Problem description →
Rewrite all of the records, changing each "Given" to "Goal" and leaving everything else as it is.

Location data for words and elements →
——————————

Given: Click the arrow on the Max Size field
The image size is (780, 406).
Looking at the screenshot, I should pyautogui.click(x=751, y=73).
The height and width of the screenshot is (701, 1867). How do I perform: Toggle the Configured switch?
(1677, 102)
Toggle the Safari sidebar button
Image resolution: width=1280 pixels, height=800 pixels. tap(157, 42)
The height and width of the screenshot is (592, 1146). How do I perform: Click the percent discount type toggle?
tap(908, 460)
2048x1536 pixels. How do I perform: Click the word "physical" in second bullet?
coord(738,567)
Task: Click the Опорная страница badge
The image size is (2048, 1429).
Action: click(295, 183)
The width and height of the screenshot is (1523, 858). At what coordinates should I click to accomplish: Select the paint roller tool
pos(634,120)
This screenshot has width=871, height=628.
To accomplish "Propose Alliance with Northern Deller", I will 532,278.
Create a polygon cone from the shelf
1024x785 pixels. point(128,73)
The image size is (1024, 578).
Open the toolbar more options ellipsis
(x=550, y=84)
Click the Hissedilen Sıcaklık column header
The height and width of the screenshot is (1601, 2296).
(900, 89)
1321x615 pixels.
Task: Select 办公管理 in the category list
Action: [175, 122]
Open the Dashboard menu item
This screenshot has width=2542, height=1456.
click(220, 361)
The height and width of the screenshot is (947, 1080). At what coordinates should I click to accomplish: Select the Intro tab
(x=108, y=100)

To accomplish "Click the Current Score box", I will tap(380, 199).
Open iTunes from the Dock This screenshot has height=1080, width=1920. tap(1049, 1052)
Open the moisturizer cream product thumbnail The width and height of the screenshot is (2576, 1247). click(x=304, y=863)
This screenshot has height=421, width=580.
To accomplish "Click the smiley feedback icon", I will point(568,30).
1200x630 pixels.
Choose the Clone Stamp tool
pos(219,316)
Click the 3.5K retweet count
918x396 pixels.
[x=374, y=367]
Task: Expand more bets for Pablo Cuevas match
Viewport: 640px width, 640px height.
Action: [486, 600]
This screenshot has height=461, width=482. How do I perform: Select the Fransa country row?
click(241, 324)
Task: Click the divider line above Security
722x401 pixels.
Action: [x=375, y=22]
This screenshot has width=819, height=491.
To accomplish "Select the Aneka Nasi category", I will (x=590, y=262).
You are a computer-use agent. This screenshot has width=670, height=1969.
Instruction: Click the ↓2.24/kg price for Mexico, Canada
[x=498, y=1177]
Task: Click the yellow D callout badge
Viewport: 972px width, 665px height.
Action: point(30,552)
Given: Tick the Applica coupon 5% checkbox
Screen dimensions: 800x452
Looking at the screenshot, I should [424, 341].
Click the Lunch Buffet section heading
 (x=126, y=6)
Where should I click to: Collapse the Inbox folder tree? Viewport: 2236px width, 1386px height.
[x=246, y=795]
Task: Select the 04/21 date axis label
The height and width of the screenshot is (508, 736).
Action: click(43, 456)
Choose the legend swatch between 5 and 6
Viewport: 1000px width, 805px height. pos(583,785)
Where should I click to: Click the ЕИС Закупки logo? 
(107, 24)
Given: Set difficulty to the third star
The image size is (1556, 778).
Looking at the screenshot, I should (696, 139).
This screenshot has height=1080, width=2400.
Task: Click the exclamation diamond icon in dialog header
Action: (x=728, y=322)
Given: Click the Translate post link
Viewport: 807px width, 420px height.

——————————

Response to this exercise →
Goal: Click the arrow on the Max Size field
The image size is (780, 406).
Looking at the screenshot, I should pyautogui.click(x=751, y=73).
The height and width of the screenshot is (701, 1867). How do I perform: Toggle the Configured switch?
(1677, 102)
Toggle the Safari sidebar button
Image resolution: width=1280 pixels, height=800 pixels. tap(157, 42)
The height and width of the screenshot is (592, 1146). How do I perform: Click the percent discount type toggle?
tap(908, 460)
2048x1536 pixels. How do I perform: Click the word "physical" in second bullet?
coord(738,567)
Task: Click the Опорная страница badge
The image size is (2048, 1429).
Action: click(295, 183)
The width and height of the screenshot is (1523, 858). At what coordinates should I click to accomplish: Select the paint roller tool
pos(634,120)
This screenshot has width=871, height=628.
To accomplish "Propose Alliance with Northern Deller", I will 532,278.
Create a polygon cone from the shelf
1024x785 pixels. point(128,73)
The image size is (1024, 578).
Open the toolbar more options ellipsis
(x=550, y=84)
Click the Hissedilen Sıcaklık column header
The height and width of the screenshot is (1601, 2296).
(900, 89)
1321x615 pixels.
Task: Select 办公管理 in the category list
Action: [175, 122]
Open the Dashboard menu item
This screenshot has width=2542, height=1456.
click(220, 361)
The height and width of the screenshot is (947, 1080). At what coordinates should I click to accomplish: Select the Intro tab
(x=108, y=100)

To accomplish "Click the Current Score box", I will tap(380, 199).
Open iTunes from the Dock This screenshot has height=1080, width=1920. tap(1049, 1052)
Open the moisturizer cream product thumbnail The width and height of the screenshot is (2576, 1247). click(x=304, y=863)
This screenshot has height=421, width=580.
To accomplish "Click the smiley feedback icon", I will point(568,30).
1200x630 pixels.
Choose the Clone Stamp tool
pos(219,316)
Click the 3.5K retweet count
918x396 pixels.
[x=374, y=367]
Task: Expand more bets for Pablo Cuevas match
Viewport: 640px width, 640px height.
Action: [486, 600]
This screenshot has height=461, width=482. How do I perform: Select the Fransa country row?
click(241, 324)
Task: Click the divider line above Security
722x401 pixels.
Action: [x=375, y=22]
This screenshot has width=819, height=491.
To accomplish "Select the Aneka Nasi category", I will (x=590, y=262).
You are a computer-use agent. This screenshot has width=670, height=1969.
Instruction: Click the ↓2.24/kg price for Mexico, Canada
[x=498, y=1177]
Task: Click the yellow D callout badge
Viewport: 972px width, 665px height.
Action: point(30,552)
Goal: Tick the Applica coupon 5% checkbox
Screen dimensions: 800x452
Looking at the screenshot, I should [424, 341].
Click the Lunch Buffet section heading
 (x=126, y=6)
Where should I click to: Collapse the Inbox folder tree? Viewport: 2236px width, 1386px height.
[x=246, y=795]
Task: Select the 04/21 date axis label
The height and width of the screenshot is (508, 736).
Action: click(43, 456)
Choose the legend swatch between 5 and 6
Viewport: 1000px width, 805px height. pos(583,785)
Where should I click to: Click the ЕИС Закупки logo? 
(107, 24)
Goal: Set difficulty to the third star
The image size is (1556, 778).
Looking at the screenshot, I should (696, 139).
This screenshot has height=1080, width=2400.
Task: Click the exclamation diamond icon in dialog header
Action: (x=728, y=322)
Goal: Click the Translate post link
Viewport: 807px width, 420px height.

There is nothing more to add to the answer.